Repeat word for word the passage from the excerpt on national electronic health record programs that opens with the words containing "The HIMSS study" and closes with "National Health Service.".

§ Page extract:
+---+

The HIMSS study credited England, which has committed $6 billion (Euros) over 10 years and might spend much more, for its willingness to invest in healthcare information technology adoption.
Arnold believes the United Kingdom has one of the most advanced EMR adoption programs because of its central approach, which features geographic hubs and spokes. The UK has achieved rapid adoption because the government, which is the single payer for the overall healthcare system, is paying for it through the National Health Service.
Wieners cited Canada’s “Health Infoway,” a national effort of 14 federal, provincial, and territorial government shareholders, as a leading model. By 2007, the Canadian government had invested $1.6 billion in Infoway, which features an independent corporation at the national level. The corporation, which operates separate from government, supports the decision-making, technology purchases, and planning and implementation of EHRs in each province.
“It’s different in the way governance and organization are structured,” Wieners noted.
According to Wieners, lessons learned from the global study also include:

  • Building and maintaining genuine physician and clinician involvement in the political and implementation processes is essential to program success.
  • Developing support from all stakeholders in the healthcare enterprise – national, regional or provincial governments, institutional and private providers, and the active engagement of the vendor community – is critical for the interoperability of HIT systems. (In the U.S., vendors are waiting for the government to establish standards for patient data exchange.)
  • The need for national legal and regulatory agreement on privacy and consent issues related to electronic records is an essential component of national programs.
  • Wieners added that in the early stages of most programs, one common thread was that communication from all stakeholders led to major changes in how governments approached the implementation and adaptation of infrastructure that enabled EHRs. Australia, for example, looked at adoption as a federal top-down initiative with its respective states. In the reconfiguration of the stakeholders and the boards at the national level, states assumed the larger role and shared responsibility in the planning, development, and financing.
    “Those revisions over the past couple of years has led to a more favorable environment,” Wieners noted.
    In addition, the leading global programs all report that they underestimated the total level of effort required to manage change; as a result, more resources have been applied to that. “Ultimately, the implementation of complex applications, which actually changed the methods of clinical practice, does involve a lot of change,” Wieners said. “Those countries found that in the private sector, there were a limited number of resources that truly understood the clinical setting, electronic health records, and the process of managing people through change management.”
    Healthcare benefits
    To date, the authors note there have been few cross-national studies about EHR initiatives or fully developed programs, and they called for a more rigorous evaluation of both government and industry-driven EHR projects to address limitations in global knowledge sharing. After an analysis of Canada, Australia, and Great Britain found many common experiences, they also want a global observational study to gain more understanding of EHR benefits.
    One of the purported benefits of EMR, and healthcare IT adoption overall, is that it can reduce the medical errors that drive up costs. Arnold, however, does not see a correlation between the rate of EHR adoption and controlling healthcare costs.
    “I don’t think you can look at it that way because most countries in the world have not done a good job of controlling their healthcare costs,” Arnold said. “Just because you have adoption of electronic health records does not necessarily mean that they’ve eliminated unnecessary testing and things like that.”

+---+

§ Stored data:
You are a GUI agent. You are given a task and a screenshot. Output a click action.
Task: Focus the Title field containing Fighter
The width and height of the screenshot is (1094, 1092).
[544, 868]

+---+

§ Task answer:
The HIMSS study credited England, which has committed $6 billion (Euros) over 10 years and might spend much more, for its willingness to invest in healthcare information technology adoption.
Arnold believes the United Kingdom has one of the most advanced EMR adoption programs because of its central approach, which features geographic hubs and spokes. The UK has achieved rapid adoption because the government, which is the single payer for the overall healthcare system, is paying for it through the National Health Service.